___ Excerpted passage ___

This manual documents how to use the PINENTRY and its protocol.

The PINENTRY is a small GUI application used to enter PINs or passphrases. It is usually invoked by GPG-AGENT (*note Invoking the gpg-agent: (gnupg)Invoking GPG-AGENT, for details).

PINENTRY comes in several flavors to fit the look and feel of the used GUI toolkit: A GTK+ based one named pinentry-gtk; a QT based one named pinentry-qt; and, two non-graphical ones pinentry-curses, which uses curses, and pinentry-tty, which doesn’t require anything more than a simple terminal. Not all of them are necessarily available on your installation. If curses is supported on your system, the GUI-based flavors fall back to curses when the DISPLAY variable is not set.

How to use the PINENTRY #

You may run PINENTRY directly from the command line and pass the commands according to the Assuan protocol via stdin/stdout.

Here is a list of options supported by all flavors of pinentry:

--version: Print the program version and licensing information.

--help: Print a usage message summarizing the most useful command line options.

--debug -d: Turn on some debugging. Mostly useful for the maintainers. Note that this may reveal sensitive information like the entered passphrase.

--no-global-grab -g: Grab the keyboard only when the window is focused. Use this option if you are debugging software using the PINENTRY; otherwise you may not be able to to access your X session anymore (unless you have other means to connect to the machine to kill the PINENTRY).

--parent-wid N: Use window ID N as the parent window for positioning the window. Note, that this is not fully supported by all flavors of PINENTRY.

--timeout SECONDS: Give up waiting for input from the user after the specified number of seconds and return an error. The error returned is the same as if the Cancel button was selected. To disable the timeout and wait indefinitely, set this to 0, which is the default.

___ Data ___

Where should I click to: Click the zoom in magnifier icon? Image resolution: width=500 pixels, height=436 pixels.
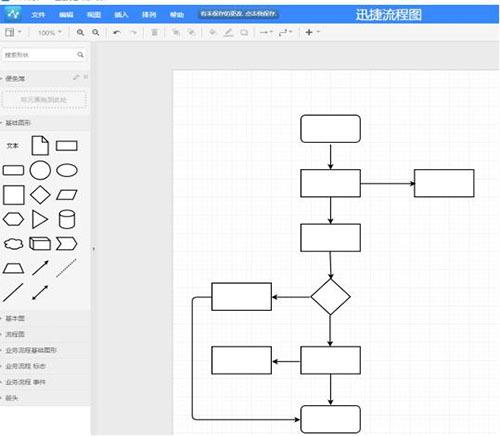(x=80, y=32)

___
___ Data ___

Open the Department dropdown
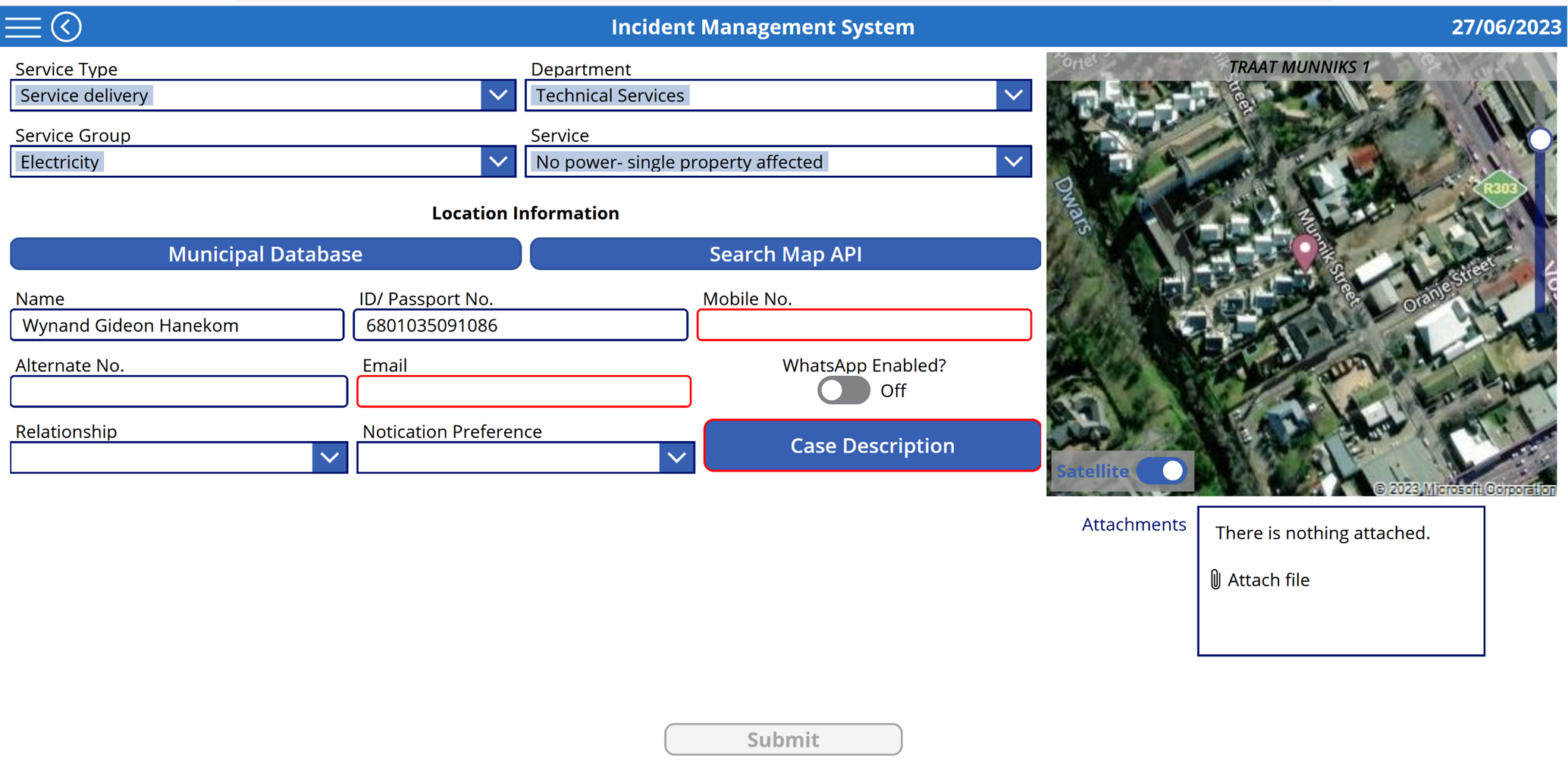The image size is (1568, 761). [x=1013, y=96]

___

• **Given task**: In the PINENTRY manual excerpt, what value does the --timeout option have by default?

• **Answer**: The default is 0, which disables the timeout so the program waits indefinitely.